Don’t Forget Teens

James Heckman has done an extraordinary service by bringing psychological research on early interventions to the attention of a broad audience. His review of the scientific evidence is compelling and makes the case that parental training and educational enrichment in the early years have critical and lasting effects on children. Further, he makes the extremely important point that these effects are mediated not by changes in IQ, but rather by changes in non-cognitive factors, such as motivation, persistence, and resilience.

Arguing that allocating funds for early education programs is preferable to funding programs that deal with the aftermath of poor early environments, Heckman introduces the idea of the equity-efficiency tradeoff: although the latter programs are equitable, the return on investment is low and they are thus not economically efficient.

I strongly support early interventions, but Heckman’s comparisons can be misleading. First, he compares early programs that foster non-cognitive skills to later remedial programs such as adult literacy programs or public job training programs, which address mostly specific cognitive or job skills. All along he has argued for the importance and the malleability of non-cognitive skills, so wouldn’t the proper comparison be adolescent and adult programs that focus on non-cognitive skills?

Second, and even more important, he compares the very costly early interventions to very costly later interventions. What if there were interventions for adolescents that addressed non-cognitive factors and were both inexpensive and effective?

In fact, there are. My colleagues and I have conducted interventions with adolescents in which they learn that their brains and intellect are malleable. They discover that when they stretch themselves to learn new things, their neurons form new connections and they can, over time, enhance their intellectual skills. Compared to a control group that learned only study skills, these students showed marked improvements in motivation, and their declining grades were sharply reversed. Researchers Catherine Good and Joshua Aronson have found similar effects. In studies led by David Yeager, high school students who were taught a malleable view of their intellectual and social skills showed positive changes in their grades, stress level, conduct (including aggression), and health that lasted over the course of the school year. Gregory Walton and Geoffrey Cohen have spearheaded interventions that address adolescents’ sense of their social and academic belonging in school, enhancing students’ motivation and resilience, and leading to a substantial and enduring decrease in the racial achievement gap. None of these treatments required more than eight short sessions, and most required less.

Interventions for adolescents can be inexpensive and efficient.

Heckman alludes to these kinds of interventions briefly when he points out that “remediation in the adolescent years targeted toward non-cognitive skills can repair some of the damage of adverse early environments,” but then implies that such remediation would fail the equity-efficiency test. Although I wouldn’t claim that these short non-cognitive interventions in adolescence can obliterate a problematic childhood, they do go a long way toward closing the achievement gap between disadvantaged and advantaged adolescents. And they work well for students with no prior enrichment; indeed, they often work best for those who are faring worst. This means that later interventions targeted at non-cognitive factors can achieve impressive gains with remarkable efficiency.

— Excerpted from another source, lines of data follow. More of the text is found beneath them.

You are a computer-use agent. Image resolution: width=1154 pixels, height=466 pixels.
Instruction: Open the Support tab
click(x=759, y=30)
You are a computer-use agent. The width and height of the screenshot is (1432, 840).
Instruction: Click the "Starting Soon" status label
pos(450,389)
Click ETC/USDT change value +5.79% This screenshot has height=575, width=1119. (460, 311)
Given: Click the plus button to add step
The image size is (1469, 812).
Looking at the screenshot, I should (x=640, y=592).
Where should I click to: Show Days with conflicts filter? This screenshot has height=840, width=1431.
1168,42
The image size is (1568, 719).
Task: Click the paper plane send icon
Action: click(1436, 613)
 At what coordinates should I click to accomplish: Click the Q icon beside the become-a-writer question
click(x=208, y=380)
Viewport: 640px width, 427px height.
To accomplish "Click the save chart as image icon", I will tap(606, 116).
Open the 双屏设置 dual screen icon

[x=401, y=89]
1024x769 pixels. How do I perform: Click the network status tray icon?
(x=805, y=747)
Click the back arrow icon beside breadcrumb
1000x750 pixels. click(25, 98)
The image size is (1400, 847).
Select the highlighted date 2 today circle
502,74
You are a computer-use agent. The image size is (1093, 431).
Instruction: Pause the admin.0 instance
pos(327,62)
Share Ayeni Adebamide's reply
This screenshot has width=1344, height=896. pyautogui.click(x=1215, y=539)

The success of the adolescent interventions derives from their laser-like focus on particular non-cognitive factors and the beliefs that underlie them—knowledge stemming from psychological theory. Such psychological precision needs to be brought to all aspects of early interventions. For example, my colleagues and I recently tested a hypothesis derived from psychological theory and showed that the type of praise a mother directs at her baby predicts the child’s desire for challenging tasks five years later. The early interventions Heckman discusses, although groundbreaking, have been massive and non-specific. For example, the Abecedarian Project was a year-round, full-day intervention that started at around four months of age and continued through age five. Other interventions involved lengthy home visits. For early interventions to become feasible on a large scale, we need to make them more efficient—we need to isolate their critical components and focus on them.

Early interventions are of tremendous importance for the future of our society, but so are focused, psychologically potent interventions with older children and adolescents. Our goal should be to use psychological research to make all of our interventions as efficient and potent as possible so that we do not have to decide who will be the haves and who will be the have-nots.